Önce şöyle bir geriye yaslanalım ve tüm duygularımızdan arınalım; gözlerimizi kapatarak şu 11 yıllık iktidarda neler yapıldı, ona bir bakalım:
1961’den beri IMF’den borç alıp “memleket yönettiğini zannedenler” vardı. 52 yıldır IMF’ye borçluyduk. 2013’te borç sıfırlandı.
Konut edindirme yardımı (KEY) adı altında, çalışanlardan kesilen milyarlarca para, konut yapımına gitmedi; haydi gitmedi, bari iade edilsindi, iade de edilmedi.

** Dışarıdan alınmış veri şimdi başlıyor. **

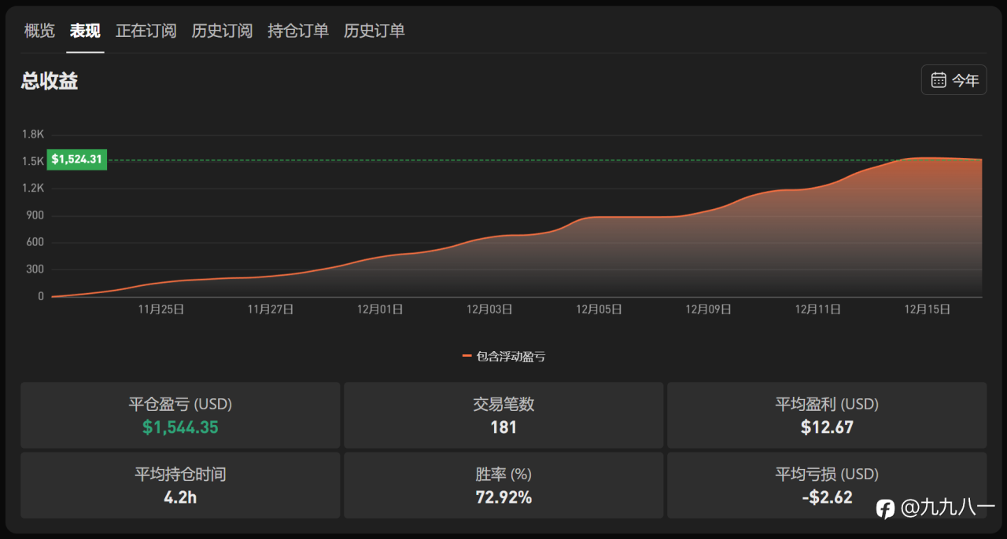Viewport: 1007px width, 539px height.
Task: Click the orange legend marker for 包含浮动盈亏
Action: pyautogui.click(x=467, y=356)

Bu 11 yıllık iktidar iade etti.
Özel banka kurup kendi bankasını hortumlayanların devlete yüklediği 65 milyar dolar bu 11 yılda ödendi.
2002’de 13 milyon turistin geldiği Türkiye’ye bu yıl 36 milyon turist geldi. İlk kez İngiltere, Almanya, Rusya’yı geçtik.
1939’dan sonraki en büyük küresel ekonomik kriz 70 yıl sonra yani 2009’da yaşandı. Almanya hariç tüm Batı ülkeleri krize girdi, bazıları resmen battı. Kriz, Türkiye’nin yanından ise “rüzgâr gibi geçti”.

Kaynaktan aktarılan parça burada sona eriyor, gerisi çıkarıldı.